- Text segment:
=-=-=-=-=

C. Birth-pangs (v.22)
Last point for today, the childbirth pains. This brings the two sentiments of creation, the subjection and the future freedom together. Paul makes an analogy of childbirth. He says that like the labor that a mother goes through when she gives birth, it is painful, it is suffering, but the result is worth it.
My daughter is 9 weeks old now and my wife assures me that giving birth is far more painful than anything I have felt. Apparently it is worse than getting tattooed or breaking bones or getting stiches. J And I believe it, it looked pretty gnarly! But now, holding little Adina…she is so worth it! If you ask my wife she would go through it all over again for sure, just to have her. Maybe not right away but she’d go through it! J
Paul says, creation and the suffering it experiences and causes is the like the pains of childbirth. It will not last forever. It has an appointed end. Jesus himself said, “In this world you will have trouble but take heart because I have overcome the world (Jn 16:33).” Jesus overcame the world when he died for sin on the cross so that there would be an end to suffering and death, that it wouldn’t just continue on eternally. He made a way for there to be eternal life instead of eternal, unended death. And when Jesus returns to sit on that throne with water coming out of it in the middle of the city…things will be different and all those who held on to him, didn’t abandon their confession and allegience when it got tough, their identity as his brothers and sisters, his familiy, will be made known to everyone.
Conclusion
We’ll talk more about what is ahead for us individually next week and how we can know that. But let me end today with a few thing for you to think about and ways you can apply this passage to your lives.
1. Don’t single yourself out. When you suffer, don’t think poor me, how unfair. All of creation groans and is in pain and havoc. Don’t overpersonalize things so much when you think that you individually are somehow being slighted. Don’t think that it’s just karma. When bad stuff happens to you it isn’t like God is sitting up in the sky with some sort of stick and he pokes you every time you do something bad.

=-=-=-=-=

- Available data:
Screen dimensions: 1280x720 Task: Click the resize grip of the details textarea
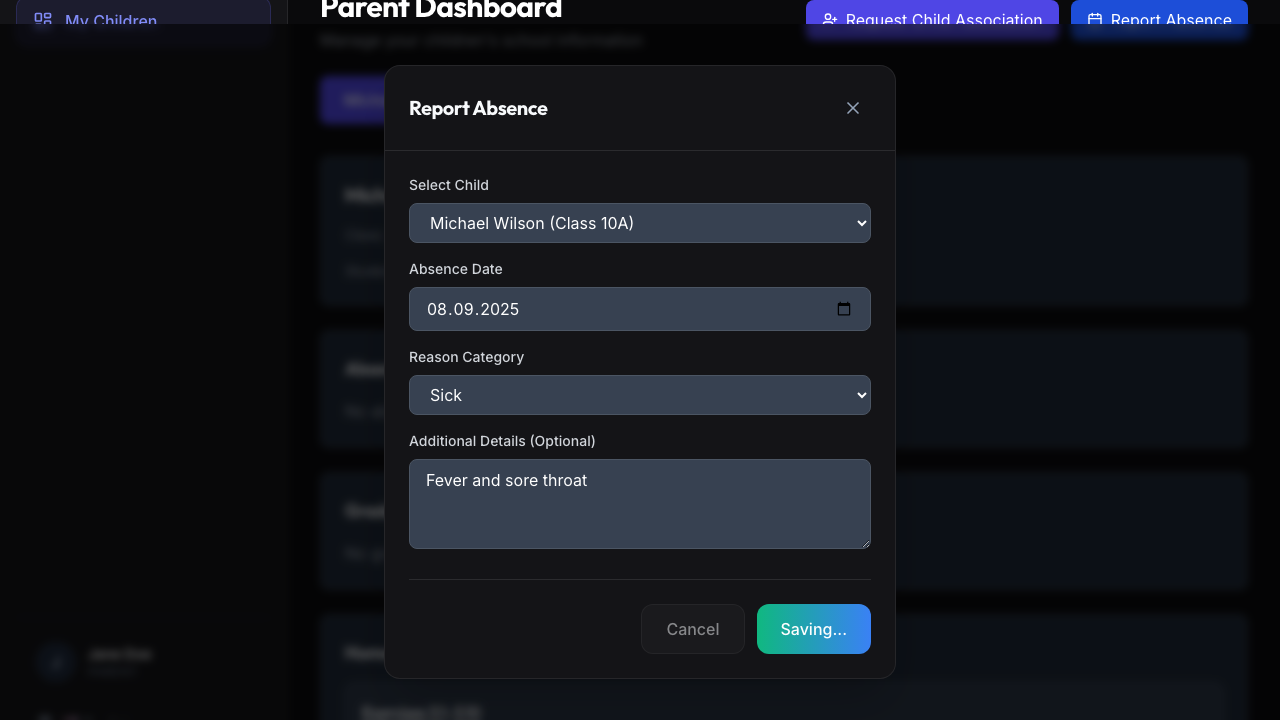866,545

=-=-=-=-=

- Task requirements:
1. Why does the sermon excerpt tell listeners not to think "poor me, how unfair" when they suffer? Answer in one to three sentences.
2. Answer these questions from the sermon excerpt:
(a) How old is the speaker's daughter?
(b) Which chapter and verse of John does the quotation from Jesus come from?
(c) What does the speaker say will be discussed next week?
3. Pick up the sermon excerpt after its final sentence and keep it going.

- Responses per task:
1. All of creation groans and is in pain and havoc, so a person's suffering is not a sign of being singled out or slighted. The excerpt also says it isn't karma, and it isn't God poking someone with a stick every time they do something bad.

2.
(a) She is 9 weeks old.
(b) John 16:33.
(c) What is ahead for us individually, and how we can know that.

3.
2. Realize the seriousness of your sin. Recognize that not listening and trusting and following and loving God is a serious serious thing. So serious that God would subject all of creation to such suffering because of it. Don’t take your sin lightly, but be quick to repent and ask for grace and forgiveness. Put your faith in Jesus and his perfect life and death for you.
3. Don’t live your life solely for the now. Think long-term, think about eternity and what is ahead. Set your sights further. Realize that God is a big big God and history is going somewhere and there is a wonderful weight of glory ahead for those who are his. So cherish God as your God through belief in Jesus, don’t put eternity at risk because you want what you want and you want it now.
4. Lastly, be amazed at Jesus, who he is and what he has done for us on the cross. If what Adam did so long ago had such far reaching effects…think of how much more what Jesus did will have an effect on this universe. And if he is your Lord and Master and Savior you will experience that and not be on the hell side of things. Jesus’ cross is cosmos changing! That is huge. The cross of Christ is a big deal! Resolve to continually take in all you can of Christ and him crucified.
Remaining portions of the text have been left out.